A ocorrência de temperaturas extremas tanto no calor quanto no frio causaram aumento na mortalidade de crianças de zero a cinco anos no Brasil. Esta é a conclusão de uma pesquisa publicada na revista Environmental Research. O estudo é de autoria de onze pesquisadores brasileiros que analisaram 1.061.229 mortes de crianças com menos de cinco anos em 5570 cidades brasileiras entre 2000 e 2019.
A conclusão do estudo é de que é urgente que sejam realizadas intervenções direcionadas para mitigar o impacto de temperaturas extremas na saúde de crianças brasileiras.
A pesquisa concluiu que o risco de mortalidade foi 1,95 maior (com intervalo de confiança de 95%) no extremo frio e 1,29 vezes maior no extremo calor. Crianças recém nascidas tiveram maior mortalidade em eventos de temperaturas extremas no frio, enquanto a mortalidade de crianças de 1 a 4 anos foi maior no extremo calor.

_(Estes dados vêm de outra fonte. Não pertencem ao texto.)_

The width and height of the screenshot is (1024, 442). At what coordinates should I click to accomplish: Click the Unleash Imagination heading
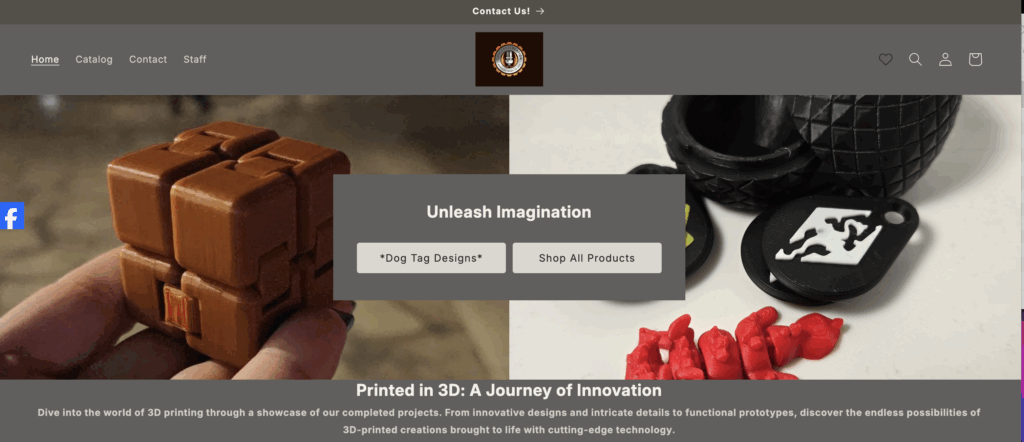[x=509, y=212]
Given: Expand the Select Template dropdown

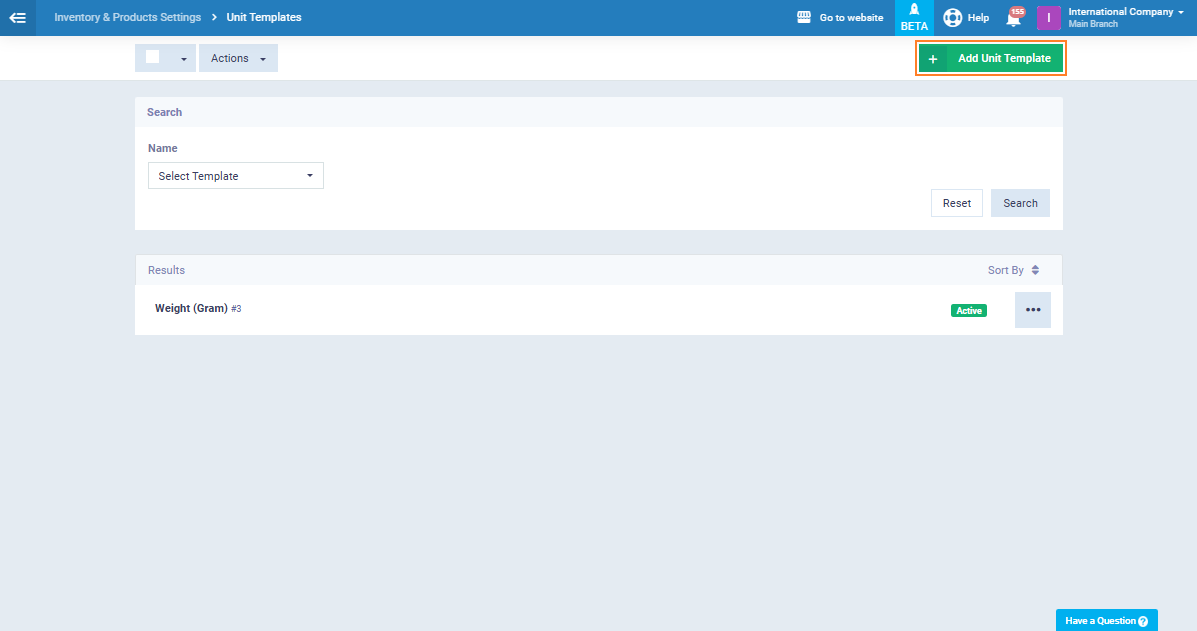Looking at the screenshot, I should point(235,176).
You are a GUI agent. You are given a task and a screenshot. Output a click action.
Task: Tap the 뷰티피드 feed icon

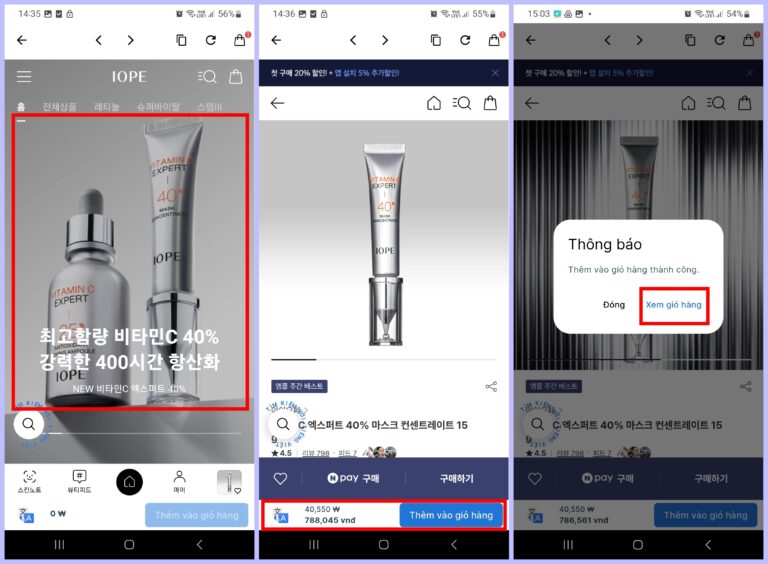click(x=79, y=481)
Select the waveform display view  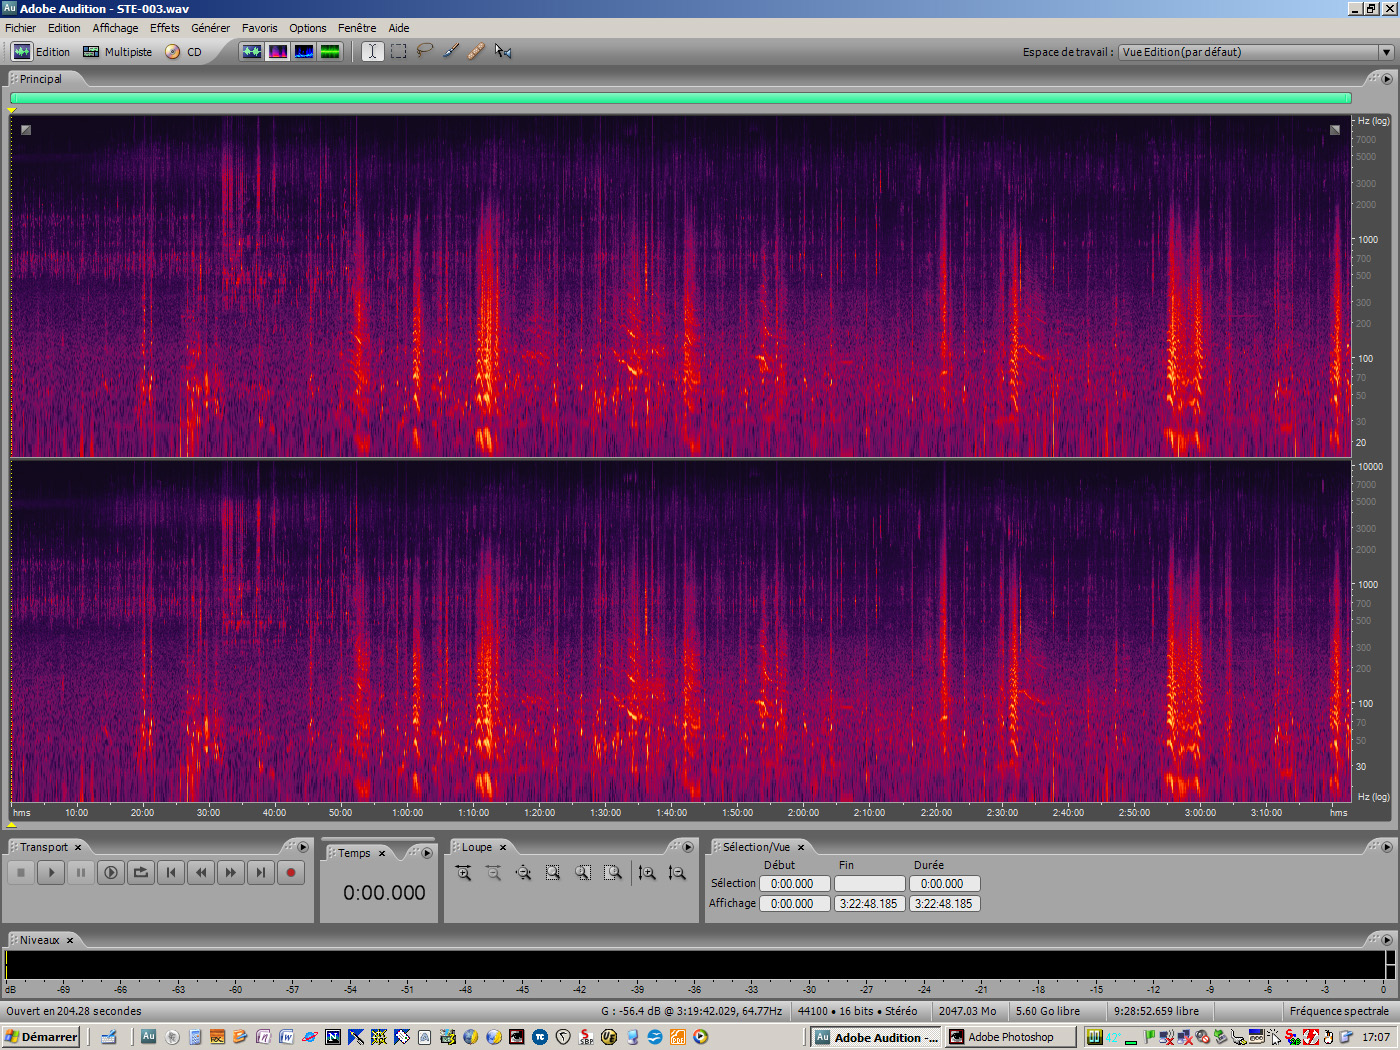(252, 51)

A equipe de pesquisadores cruzou dados de temperaturas em todo país com as informações de mortalidade do Ministério da Saúde. As informações mostraram que a mortalidade infantil no extremo frio aumentou principalmente por causa de doenças infecciosas e respiratórias, enquanto no calor, eventos de temperatura extrema foram relacionados a mortes causadas por diarreia, infecções e doenças respiratórias.
A pesquisa foi financiada pelo Conselho Nacional de Desenvolvimento Científico e Tecnológico (CNPq) e a organização Wellcome Trust. A equipe de pesquisadores inclui Ismael H. de Silveira, do Instituto de Saúde Coletiva da UFBA, Poliana Rebouças, da Fundação Osvaldo Cruz, Juliana Pescarini, da London School of Hygiene and Tropical Medicine, Taísa R. Cortes,da Fundação Osvaldo Criz e Otávio T. Ranzani, do ISGlobal.